RV MI (complicates 30–50% of inferior STEMI): classic triad — JVD + clear lungs + hypotension; check V4R routinely on all inferior STEMI; NTG absolutely contraindicated; aggressive IV fluid loading required
Atypical presentations (up to 30% in elderly, diabetics, women): epigastric pain mistaken for GI illness; isolated dyspnea; fatigue; syncope; arm pain; jaw pain — these delay presentation and worsen outcomes; STEMI should be in the differential for any of these in appropriate risk context
Neg
Pt denies tearing/ripping quality chest pain radiating between shoulder blades with BP differential >20 mmHg between arms and widened mediastinum on CXR — argues against aortic dissection (RCA ostium involvement in type A dissection produces classic inferior STEMI pattern on ECG; giving thrombolytics to a dissection = fatal aortic hemorrhage; brief 30-second clinical screen for tearing quality + BP differential before fibrinolysis is mandatory)
Pt denies diffuse saddle-shaped ST elevation in ALL leads including lateral leads without territorial reciprocal changes, with PR segment depression — argues against pericarditis (STEMI has focal territorial STE + reciprocal ST depression in mirror leads; pericarditis has diffuse STE in virtually all leads, no reciprocal changes except aVR, and PR depression; no focal wall motion abnormality on echo in pericarditis)
Pt denies pleuritic chest pain worsening with inspiration + acute hypoxia + RV dilation without LV dysfunction on echo + tachycardia out of proportion — argues against massive PE producing RV strain pattern (PE: S1Q3T3 on ECG; RV dilation with preserved LV on echo; McConnell sign [apical RV hyperkinesis]; CT-PA confirms)
Pt denies known pre-existing Brugada pattern or LV aneurysm STE on prior ECGs — argues against non-ischemic STE pattern (always compare to prior ECG; Brugada: coved STE V1–V2 without inferior changes; LV aneurysm: persistent STE weeks after MI with deep Q-waves, no acute changes; dynamic ECG changes confirm acute STEMI)
Social History (SHx)
Exact symptom onset time (determines reperfusion window — PCI most effective <12h; lytics most effective <3h; late PCI [12–48h] still beneficial for ongoing ischemia or hemodynamic instability); prior CAD (stent type, vessel, date — prior stent occlusion vs new territory); prior CABG (graft anatomy affects PCI approach)
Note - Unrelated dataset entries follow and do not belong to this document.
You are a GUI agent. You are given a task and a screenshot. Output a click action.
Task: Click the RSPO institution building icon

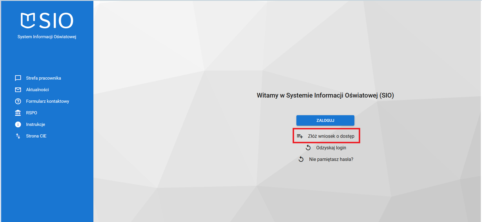pos(18,113)
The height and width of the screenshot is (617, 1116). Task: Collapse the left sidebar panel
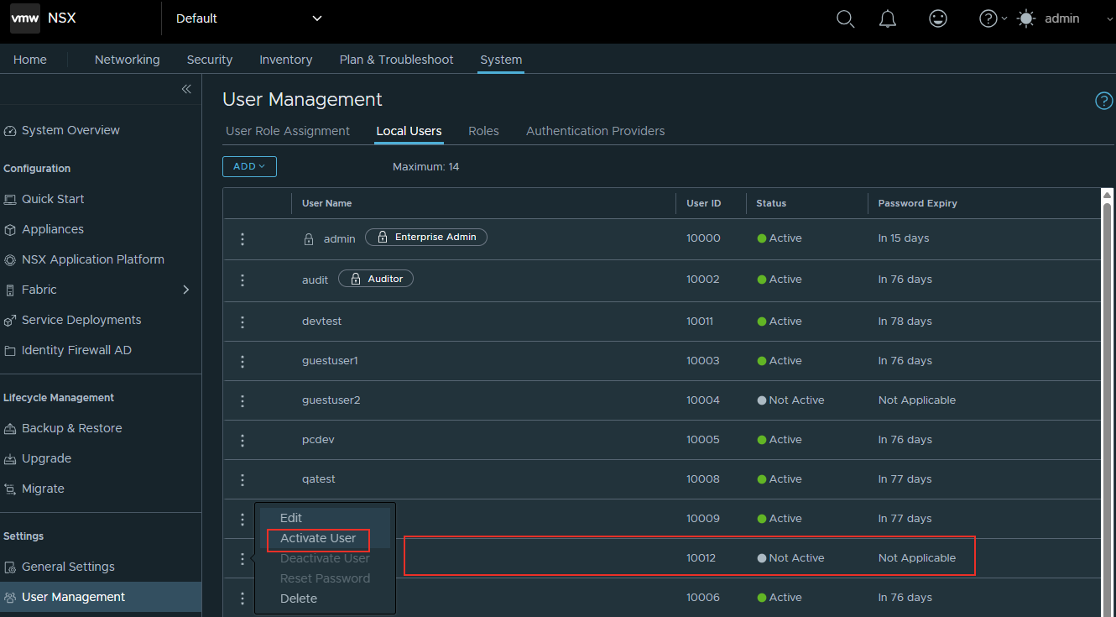pyautogui.click(x=186, y=89)
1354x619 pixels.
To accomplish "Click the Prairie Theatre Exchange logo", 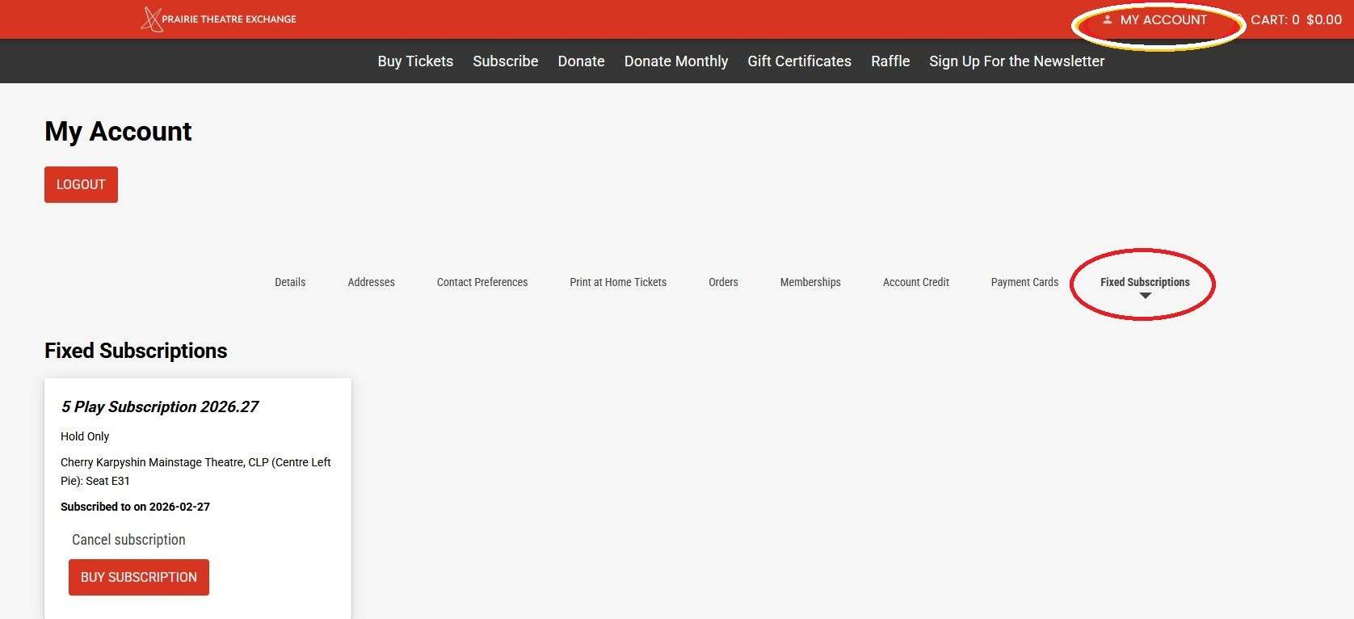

Tobacco, HTN, hyperlipidemia, DM, cocaine/stimulants; family history premature CAD (M <55, F <65); current antiplatelet/anticoag regimen (missed DAPT doses); last meal time (sedation for PCI); contrast allergy history; baseline renal function (contrast nephropathy risk stratification)
Main Etiology
Plaque rupture (~75%): lipid-rich atherosclerotic plaque with thin fibrous cap → mechanical stress → plaque fissuring → subendothelial collagen exposure → platelet adhesion → thrombus formation → complete coronary occlusion; typically occurs in intermediate stenoses (30–70%), not necessarily the most severe lesion on angiography
Plaque erosion (~25%): usually younger patients, women, smokers; erosion of endothelial surface without plaque rupture → thrombus on intact plaque; OCT-guided management possible (conservative thrombus aspiration without stenting)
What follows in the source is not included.